¿Cuántas emociones caben en una lágrima? 


Arte y ciencia empiezan a revelar el misterio que hay cuando lloramos


Nacemos llorando, pero ¿cuánto sabemos realmente sobre nuestras lágrimas? Sorprendentemente poco. Su estudio sigue siendo un campo de investigación joven y lleno de preguntas abiertas.

Lo descubrí la semana pasada, cuando me topé con el libro La topografía de las lágrimas de la fotógrafa y artista estadounidense Rose-Lynn Fisher. Tras un profundo proceso de duelo, Rose-Lynn comenzó a coleccionar más de un centenar de lágrimas propias y ajenas, producidas en distintas circunstancias: duelo, alegría, alivio, recuerdos, cambios profundos o incluso por el efecto de una cebolla. Depositó cada una sobre un portaobjetos de laboratorio, dejó que se secara y luego fotografió, mediante un microscopio, los intrincados patrones cristalinos que quedaban tras la evaporación.

El resultado es fascinante. Hay lagrimas que dejan dibujos que recuerdan las ramas de un árbol; otras se asemejan a ríos amazónicos desbordados; algunas forman lo que parecen circuitos eléctricos, arrecifes de coral o mapas de ciudades peruanas vistas desde el aire; las hay densas y compactas; livianas y casi transparentes (te dejo aquí algunas imágenes de sus fotografías al microscopio, sacadas de Google). 



Aunque el proyecto de Fisher no tuvo vocación científica, y no pretendió demostrar que cada lágrima —y la emoción asociada a ella— tenga una huella microscópica propia, sí reveló que las lágrimas pueden dejar paisajes extraordinariamente distintos. Una topografía diversa e inesperada.

El trabajo de Fisher pertenece al territorio del arte. La ciencia, en cambio, aborda las lágrimas desde otra perspectiva. La psicóloga clínica Dorothy Holinger recuerda que los oftalmólogos distinguen tres grandes tipos de lágrimas: las lágrimas basales son aquellas que lubrican y mantienen limpios y protegidos nuestros ojos; las lágrimas reflejas se producen cuando debemos enfrentar compuestos irritantes, como el polvillo de aire contaminado, altas concentraciones de polen o las emanaciones de la cebolla. Finalmente, nuestro cuerpo produce las lágrimas emocionales cuando experimentamos sentimientos muy intensos que escapan a los mecanismos de control de nuestro comportamiento. 

Aun sabemos poco sobre las lágrimas, y su estudio es un campo de investigación aún incipiente. Si bien el trabajo de Fisher no demuestra científicamente que exista una «lágrima de tristeza» con una estructura diferente a la de una «lágrima de alegría», otros científicos están avanzando en descubrir la composición química de nuestros lloriqueos. 

Holinger nos recuerda que derramamos lágrimas emocionales tanto en situaciones negativas —de duelo, pérdida o fracaso— como en situaciones positivas de asombro, alegría, amor. Las lágrimas son señales de comunicación que expresan la necesidad de empatía o ayuda y que, además, vienen cargadas de leucina-encefalina, un neuropeptido primo de las endorfinas. ¿Cuál es su función? Dejarnos con un efecto catárquico de alivio y bienestar, actuando como un analgésico natural para procesar nuestras emociones. 

Utilizando metabolómica —el estudio de los metabolitos presentes en un tejido o un fluido biológico— un equipo liderado por Hao Liang, del Instituto de Medicina Tradicional China de la Universidad de Hunan comparó el perfil químico de lágrimas reflejas y de lágrimas emocionales positivas y negativas obtenidas de doce estudiantes voluntarios.

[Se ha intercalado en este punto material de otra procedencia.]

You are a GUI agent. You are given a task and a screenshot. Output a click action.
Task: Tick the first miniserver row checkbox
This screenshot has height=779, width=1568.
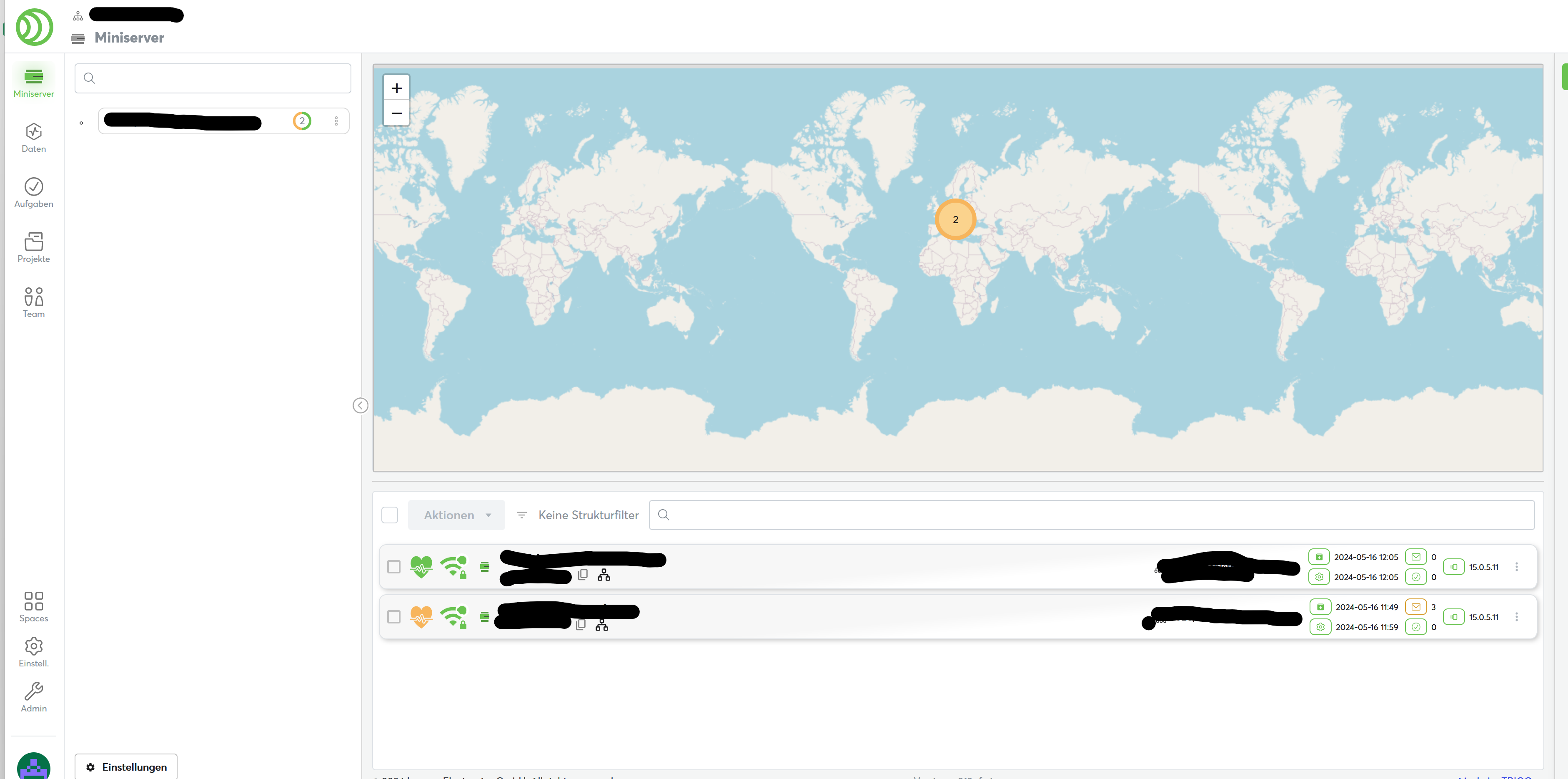[x=394, y=566]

Encontró diferencias significativas entre ellas, lo que sugiere que distintos tipos de emociones involucran procesos biológicos específicos.

¿Cómo será la huella química de una lágrima nacida del asombro ante una luna llena? ¿Y la de un nacimiento, un orgasmo, una despedida, o una alegría incontenible? ¿Serán distintas las lágrimas de hombres y mujeres? ¿Las de un bebé y las de un anciano? ¿Cambiarán con la edad, con la cultura, la alimentación o la historia de cada uno?

Los científicos de Hunan sugieren que entender el perfil metabólico de las lágrimas podría, en el futuro, contribuir al desarrollo de biomarcadores capaces de distinguir determinados estados emocionales, o ayudar en el diagnóstico de algunos trastornos psiquiátricos. También podrían servir para distinguir lágrimas auténticas de lágrimas fingidas en determinados contextos médicos o forenses.

Quizá algún día la ciencia pueda responder qué moléculas distinguen una lágrima de duelo de una de alegría. Mientras la ciencia avanza, derramo mis propias gotas cargadas de metabolitos y de preguntas mientras suenan los acordes de Lágrimas negras en la voz de Bebo Valdés y Diego el Cigala.